De l’esprit des Lois – Montesquieu

EXTRAITS DU

LIVRE XXV de l’Esprit des Lois, Montesquieu:

CHAPITRE IX De la tolérance en fait de religion Nous sommes ici politiques, et non pas théologiens ; et, pour les

théologiens mûmes, il y a bien de la différence entre tolérer une religion et l’approuver. Lorsque les lois d’un État ont cru devoir souffrir plusieurs religions, il faut qu’elles les obligent aussi à se tolérer entre elles. C’est un principe, que toute religion qui est réprimée devient elle-même réprimante ; car sitôt que, par quelque hasard, elle peut sortir de l’oppression, elle attaque la religion qui l’a réprimée, non pas comme une religion, mais comme une tyrannie. Il est donc utile que les lois exigent de ces diverses religions, non seulement qu’elles ne troublent pas l’État, mais aussi qu’elles ne se troublent pas entre elles. Un citoyen ne satisfait point aux lois en se contentant de ne pas agiter le corps de l’État : il faut encore qu’il ne trouble pas quelque citoyen que ce soit.

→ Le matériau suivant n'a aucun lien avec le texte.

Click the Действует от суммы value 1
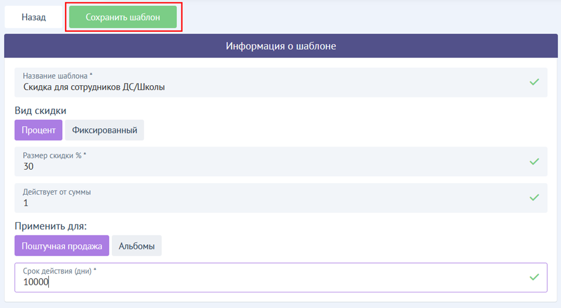Image resolution: width=561 pixels, height=308 pixels. (x=26, y=203)
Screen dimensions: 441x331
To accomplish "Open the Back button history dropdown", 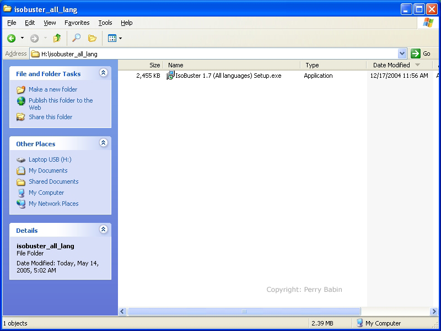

CHAPITRE X Continuation du même sujet Comme il n’y a guère que les religions intolérantes qui aient un grand zèle pour s’établir ailleurs, parce qu’une religion qui peut tolérer les autres ne songe guère à sa propagation, ce sera une très bonne loi civile, lorsque l’État est satisfait de la religion déjà établie, de ne point souffrir l’établissement d’une autre. Voici donc le principe fondamental des lois politiques en fait de religion. Quand on est maître de recevoir dans un État une nouvelle religion, ou de ne la pas recevoir, il ne faut pas l’y établir ; quand elle y est établie, il faut la tolérer.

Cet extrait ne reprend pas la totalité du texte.